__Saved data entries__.
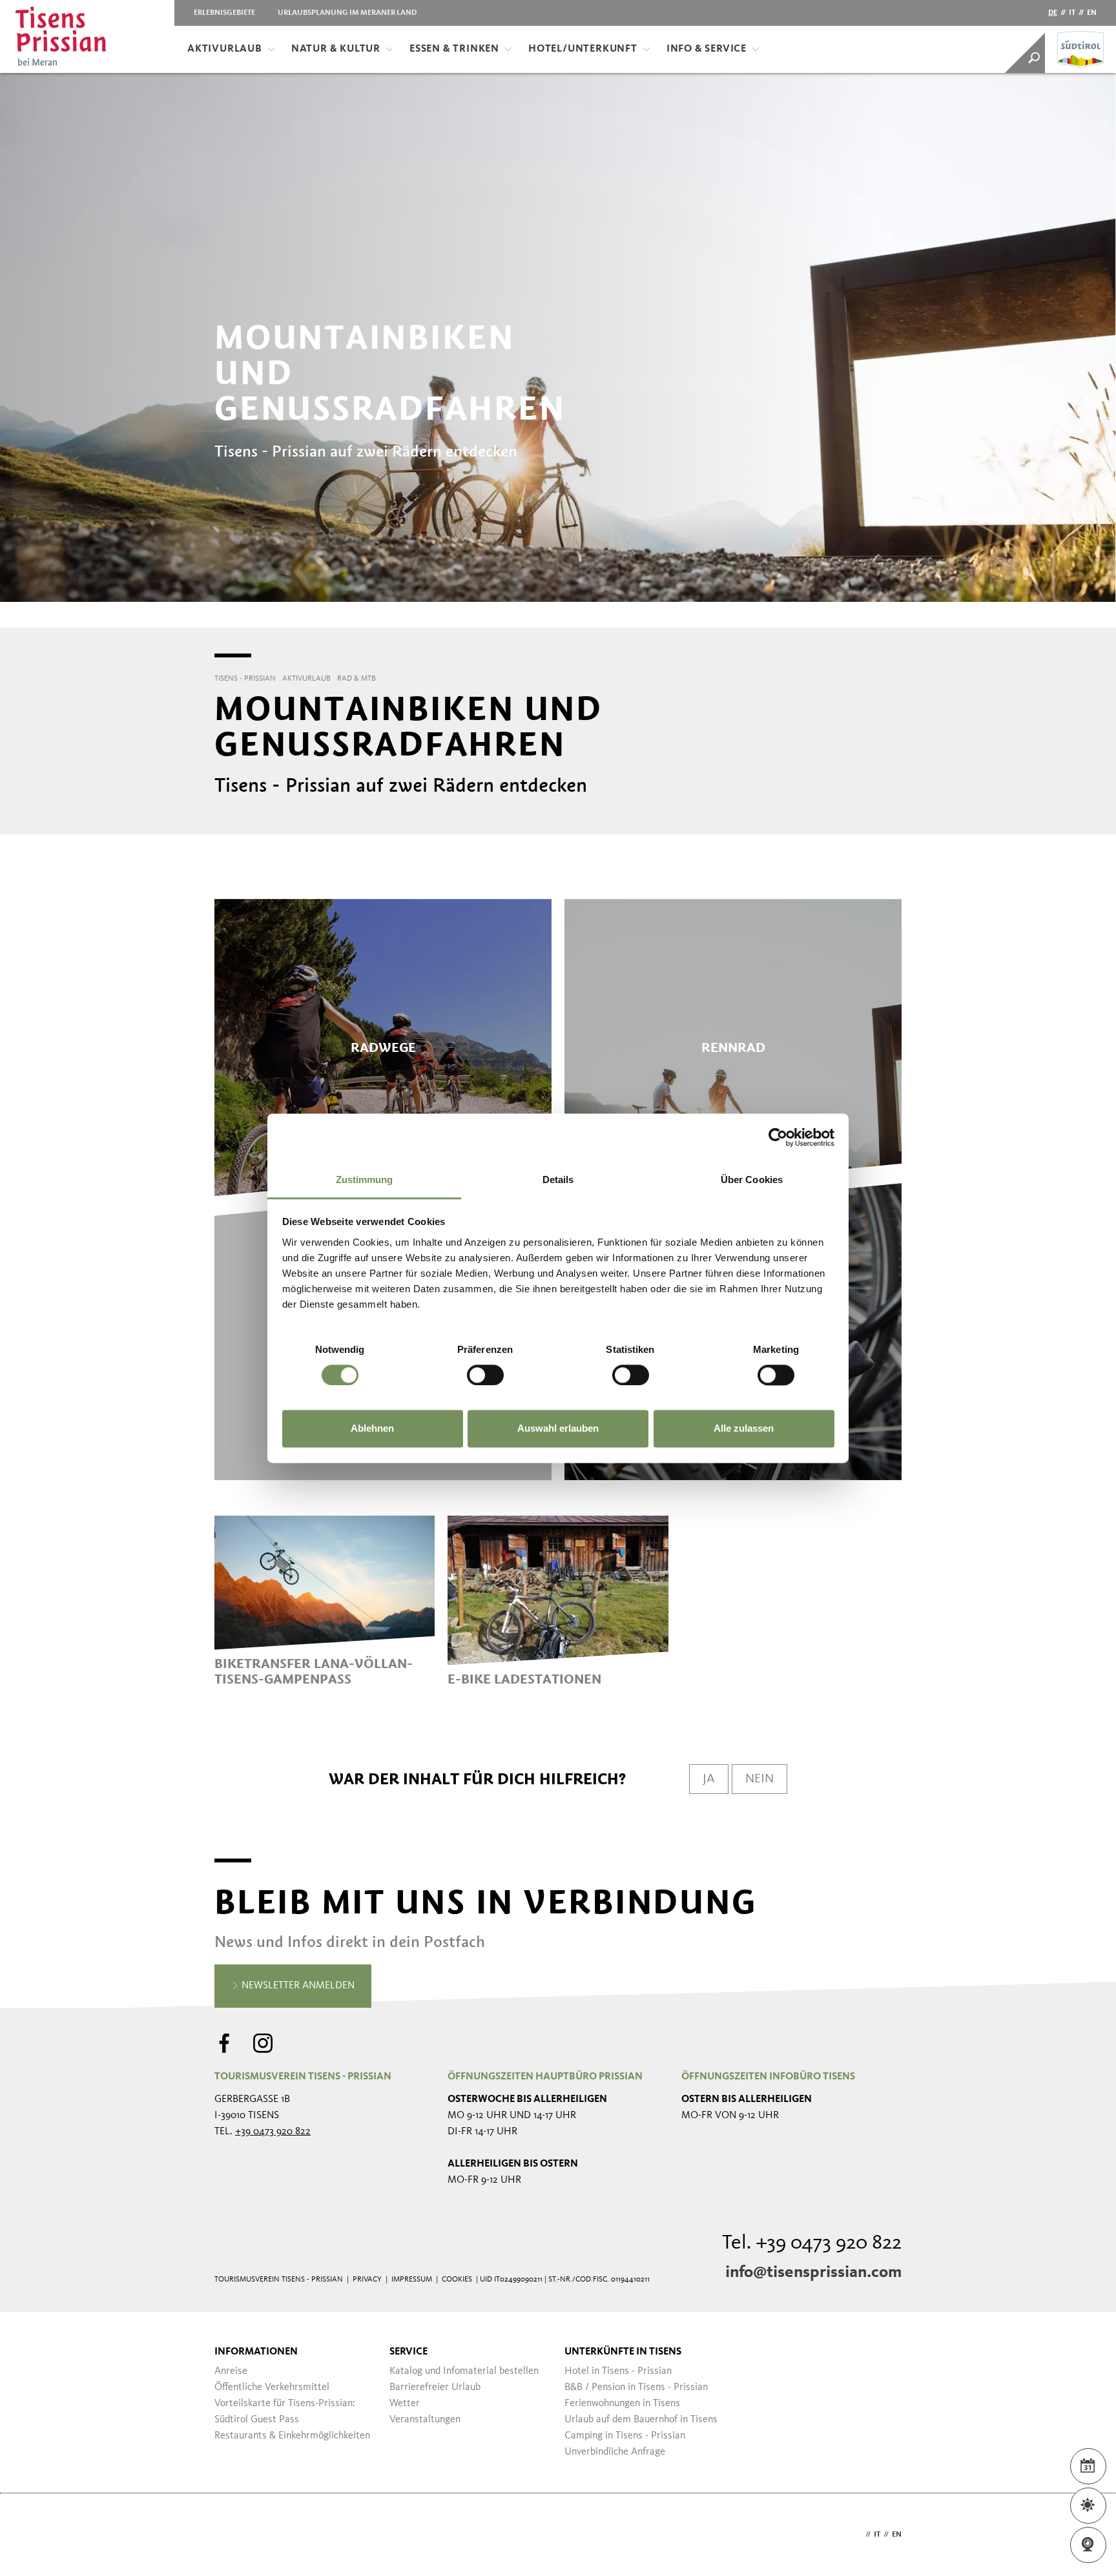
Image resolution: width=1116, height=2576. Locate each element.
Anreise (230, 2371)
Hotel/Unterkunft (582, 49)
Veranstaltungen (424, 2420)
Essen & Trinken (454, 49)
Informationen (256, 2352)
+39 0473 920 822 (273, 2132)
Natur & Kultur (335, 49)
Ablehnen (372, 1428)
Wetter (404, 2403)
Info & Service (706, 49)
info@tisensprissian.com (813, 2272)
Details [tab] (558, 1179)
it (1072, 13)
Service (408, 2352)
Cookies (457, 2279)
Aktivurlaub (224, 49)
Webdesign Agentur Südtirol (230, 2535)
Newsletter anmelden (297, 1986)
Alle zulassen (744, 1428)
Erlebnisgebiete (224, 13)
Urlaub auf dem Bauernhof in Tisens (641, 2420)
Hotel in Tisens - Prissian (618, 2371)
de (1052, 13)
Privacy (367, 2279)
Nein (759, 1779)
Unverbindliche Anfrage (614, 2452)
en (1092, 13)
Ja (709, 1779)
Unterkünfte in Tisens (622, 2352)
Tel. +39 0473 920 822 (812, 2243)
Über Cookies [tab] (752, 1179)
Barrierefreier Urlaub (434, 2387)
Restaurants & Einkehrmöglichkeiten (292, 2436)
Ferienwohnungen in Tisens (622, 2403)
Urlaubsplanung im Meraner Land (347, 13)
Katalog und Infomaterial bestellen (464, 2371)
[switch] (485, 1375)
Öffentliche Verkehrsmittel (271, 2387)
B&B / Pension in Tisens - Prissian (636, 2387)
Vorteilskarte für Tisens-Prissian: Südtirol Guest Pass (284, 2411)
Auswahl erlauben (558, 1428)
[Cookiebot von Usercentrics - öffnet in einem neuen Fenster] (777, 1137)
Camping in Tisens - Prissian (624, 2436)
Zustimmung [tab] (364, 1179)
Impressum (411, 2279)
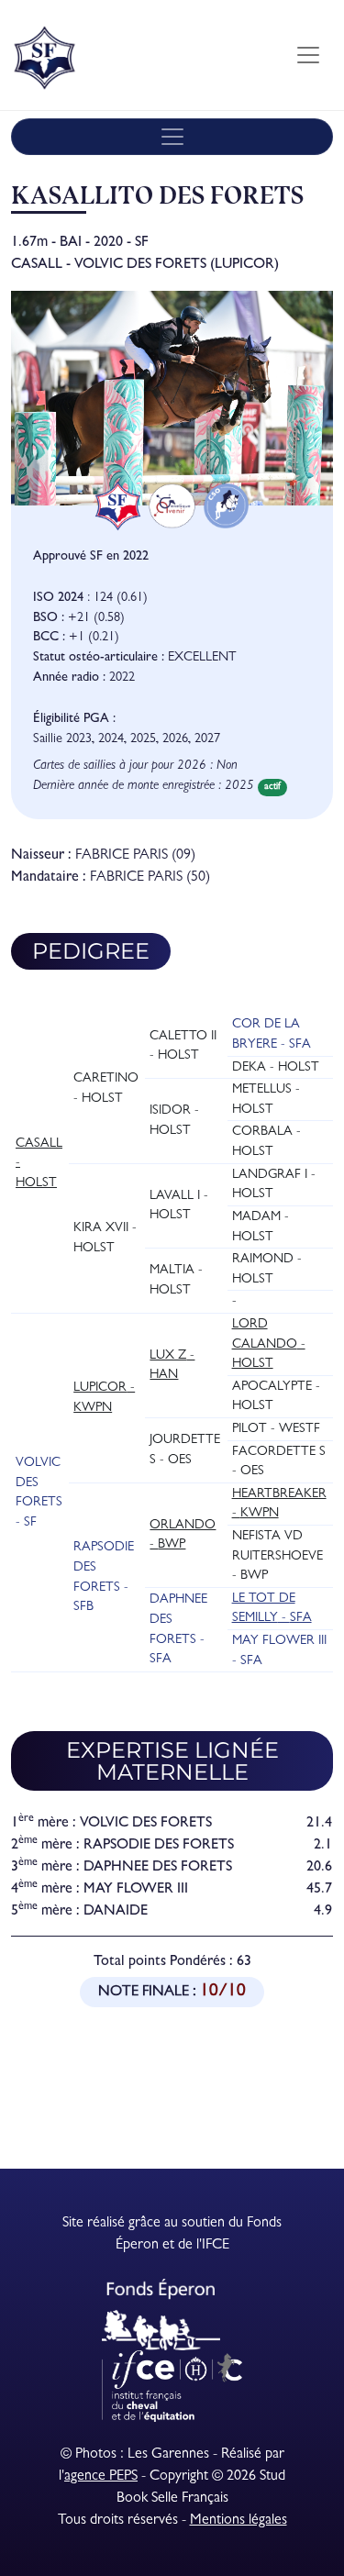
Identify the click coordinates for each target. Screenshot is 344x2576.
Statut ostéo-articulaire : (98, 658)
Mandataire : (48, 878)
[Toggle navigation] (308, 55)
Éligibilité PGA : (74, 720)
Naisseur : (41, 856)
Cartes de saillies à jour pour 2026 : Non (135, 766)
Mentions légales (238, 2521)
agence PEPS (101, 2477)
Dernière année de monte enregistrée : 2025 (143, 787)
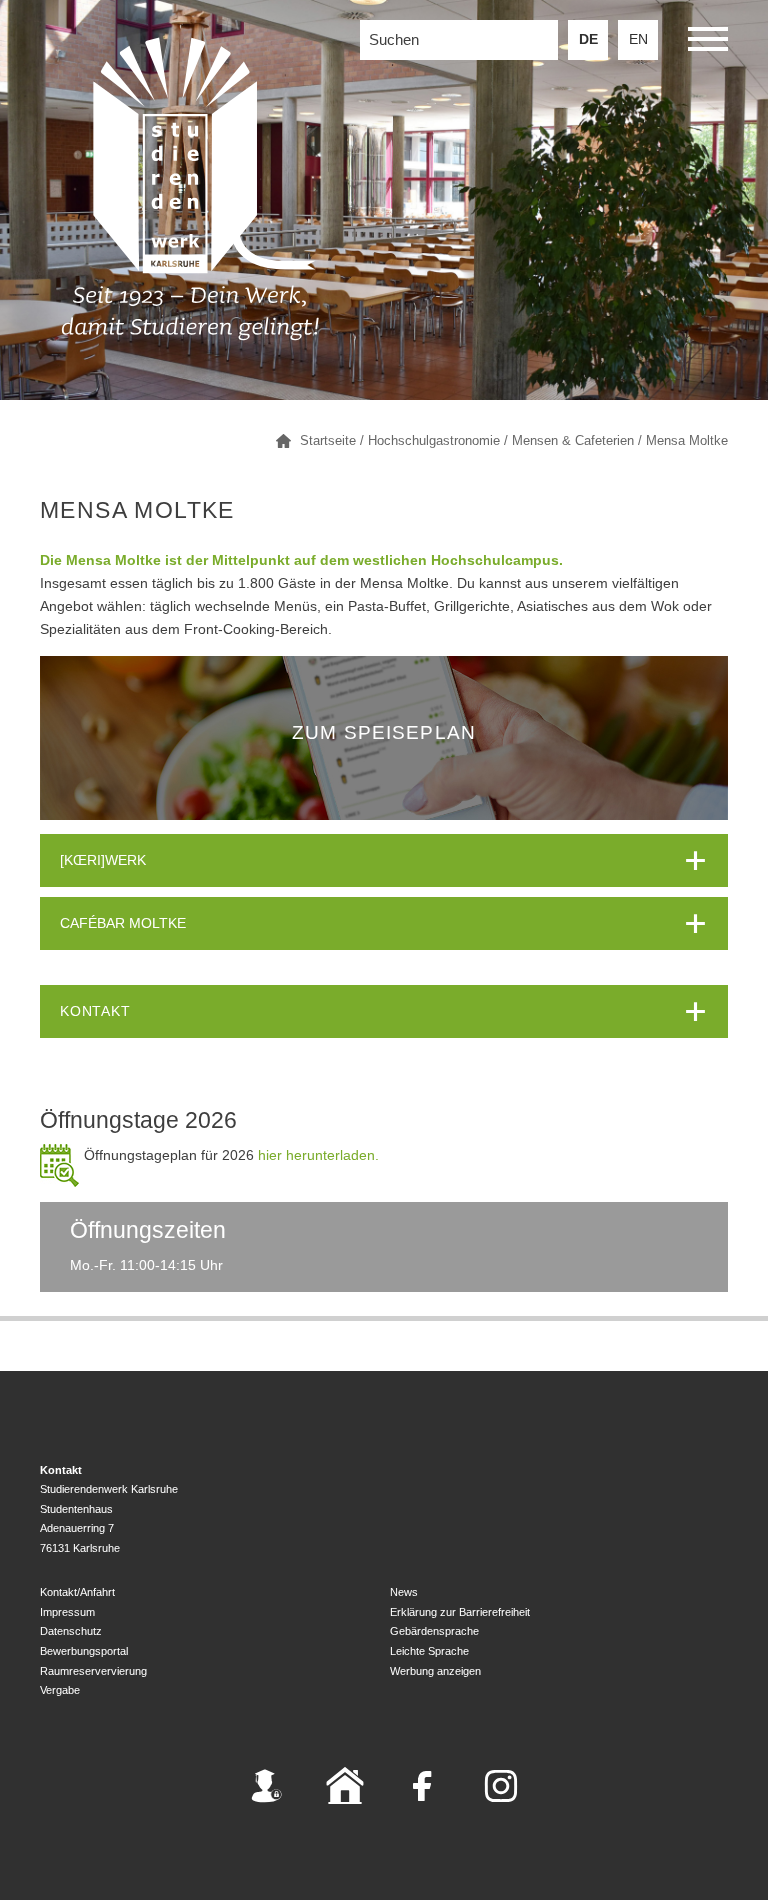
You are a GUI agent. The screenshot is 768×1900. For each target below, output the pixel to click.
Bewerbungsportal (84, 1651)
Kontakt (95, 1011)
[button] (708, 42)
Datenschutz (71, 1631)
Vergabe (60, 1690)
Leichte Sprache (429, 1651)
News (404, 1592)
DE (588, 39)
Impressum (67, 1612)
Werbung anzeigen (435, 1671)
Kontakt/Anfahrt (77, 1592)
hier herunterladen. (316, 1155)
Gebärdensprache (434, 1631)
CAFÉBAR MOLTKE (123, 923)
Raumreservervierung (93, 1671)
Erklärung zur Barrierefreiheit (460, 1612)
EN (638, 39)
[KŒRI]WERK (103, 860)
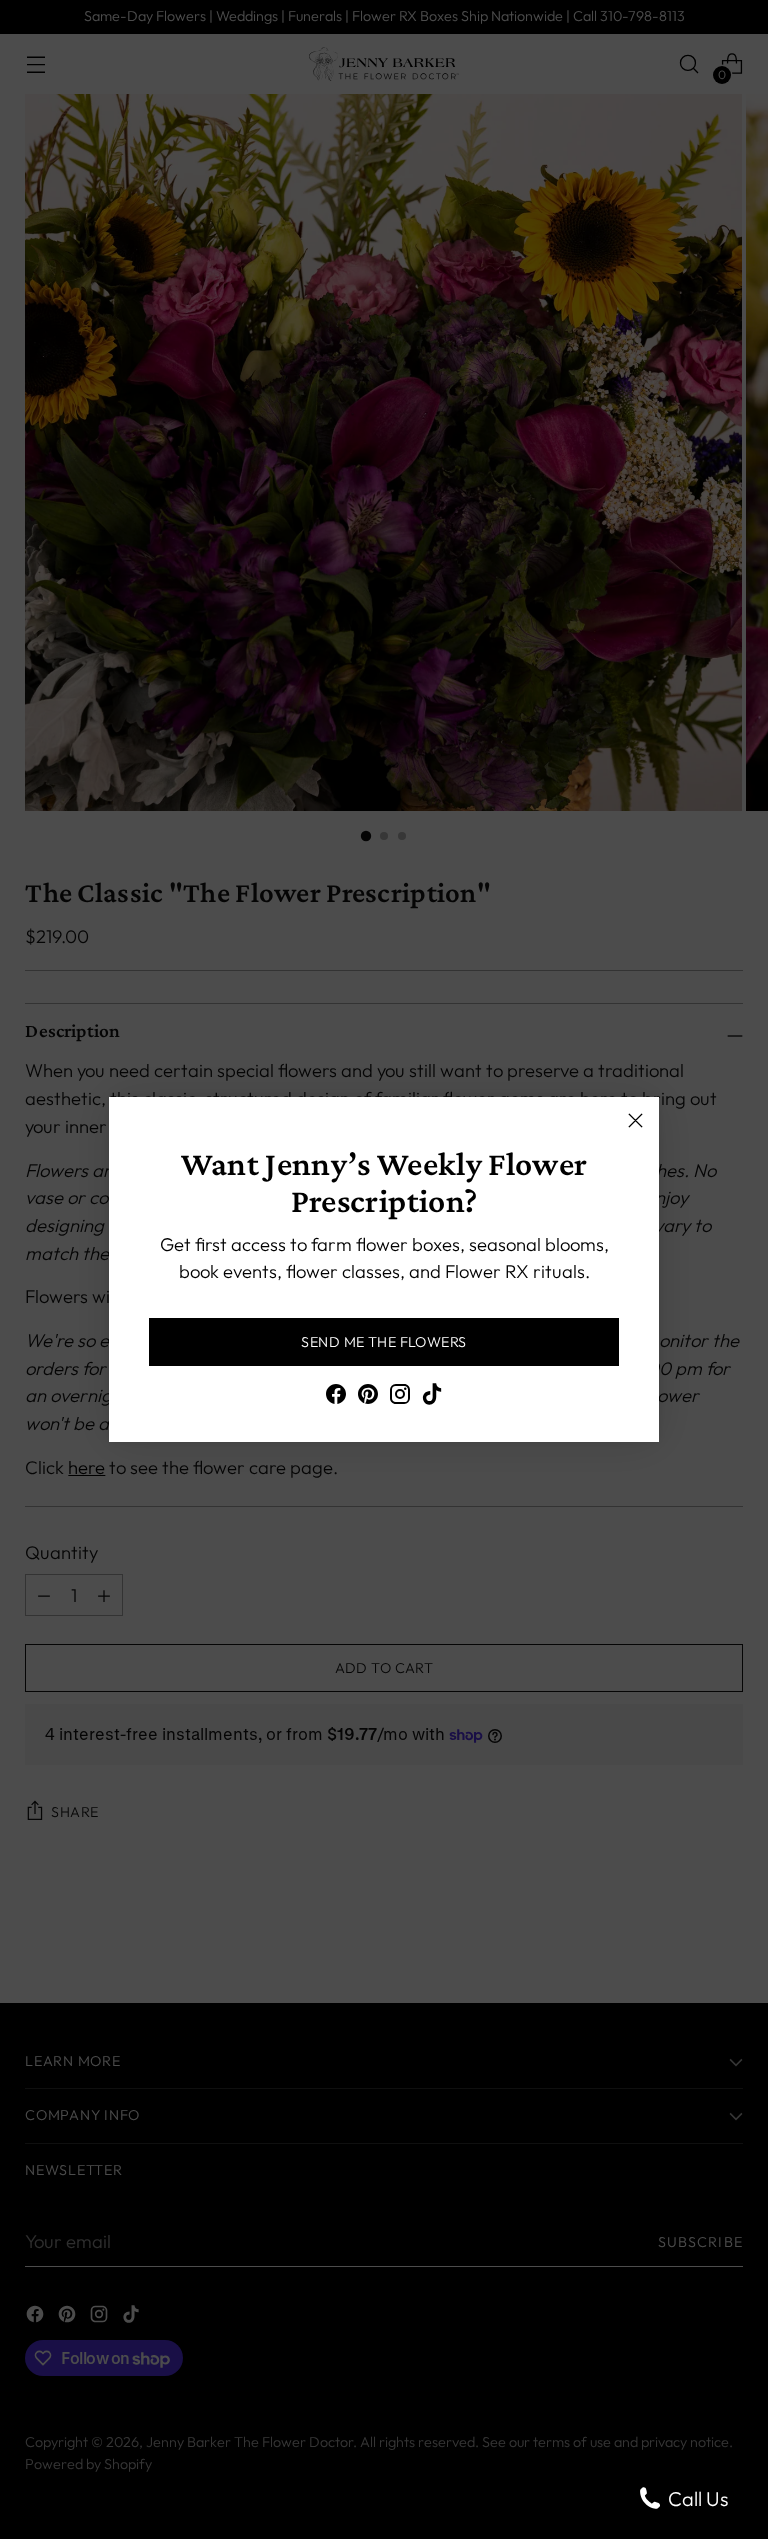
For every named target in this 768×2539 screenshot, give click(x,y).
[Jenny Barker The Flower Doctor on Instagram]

__TASK DETAILS__.
Output every entry above exactly, minus the pictures.

__TASK ANSWER__.
Image resolution: width=1116, height=2576. Locate each element.
Anreise (230, 2371)
Hotel/Unterkunft (582, 49)
Veranstaltungen (424, 2420)
Essen & Trinken (454, 49)
Informationen (256, 2352)
+39 0473 920 822 (273, 2132)
Natur & Kultur (335, 49)
Ablehnen (372, 1428)
Wetter (404, 2403)
Info & Service (706, 49)
info@tisensprissian.com (813, 2272)
Details [tab] (558, 1179)
it (1072, 13)
Service (408, 2352)
Cookies (457, 2279)
Aktivurlaub (224, 49)
Webdesign Agentur Südtirol (230, 2535)
Newsletter anmelden (297, 1986)
Alle zulassen (744, 1428)
Erlebnisgebiete (224, 13)
Urlaub auf dem Bauernhof in Tisens (641, 2420)
Hotel in Tisens - Prissian (618, 2371)
de (1052, 13)
Privacy (367, 2279)
Nein (759, 1779)
Unverbindliche Anfrage (614, 2452)
en (1092, 13)
Ja (709, 1779)
Unterkünfte in Tisens (622, 2352)
Tel. +39 0473 920 822 (812, 2243)
Über Cookies [tab] (752, 1179)
Barrierefreier Urlaub (434, 2387)
Restaurants & Einkehrmöglichkeiten (292, 2436)
Ferienwohnungen in Tisens (622, 2403)
Urlaubsplanung im Meraner Land (347, 13)
Katalog und Infomaterial bestellen (464, 2371)
[switch] (485, 1375)
Öffentliche Verkehrsmittel (271, 2387)
B&B / Pension in Tisens - Prissian (636, 2387)
Vorteilskarte für Tisens-Prissian: Südtirol Guest Pass (284, 2411)
Auswahl erlauben (558, 1428)
[Cookiebot von Usercentrics - öffnet in einem neuen Fenster] (777, 1137)
Camping in Tisens - Prissian (624, 2436)
Zustimmung [tab] (364, 1179)
Impressum (411, 2279)
Identify the click coordinates for each target. Screenshot is 344x2576.
Statut ostéo-articulaire : (98, 658)
Mandataire : (48, 878)
[Toggle navigation] (308, 55)
Éligibilité PGA : (74, 720)
Naisseur : (41, 856)
Cartes de saillies à jour pour 2026 : Non (135, 766)
Mentions légales (238, 2521)
agence PEPS (101, 2477)
Dernière année de monte enregistrée : 2025 (143, 787)
You are a GUI agent. The screenshot is 768×1900. For each target below, output the pixel to click.
Bewerbungsportal (84, 1651)
Kontakt (95, 1011)
[button] (708, 42)
Datenschutz (71, 1631)
Vergabe (60, 1690)
Leichte Sprache (429, 1651)
News (404, 1592)
DE (588, 39)
Impressum (67, 1612)
Werbung anzeigen (435, 1671)
Kontakt/Anfahrt (77, 1592)
hier herunterladen. (316, 1155)
Gebärdensprache (434, 1631)
CAFÉBAR MOLTKE (123, 923)
Raumreservervierung (93, 1671)
Erklärung zur Barrierefreiheit (460, 1612)
EN (638, 39)
[KŒRI]WERK (103, 860)
For every named target in this 768×2539 screenshot, give click(x,y).
[Jenny Barker The Flower Doctor on Instagram]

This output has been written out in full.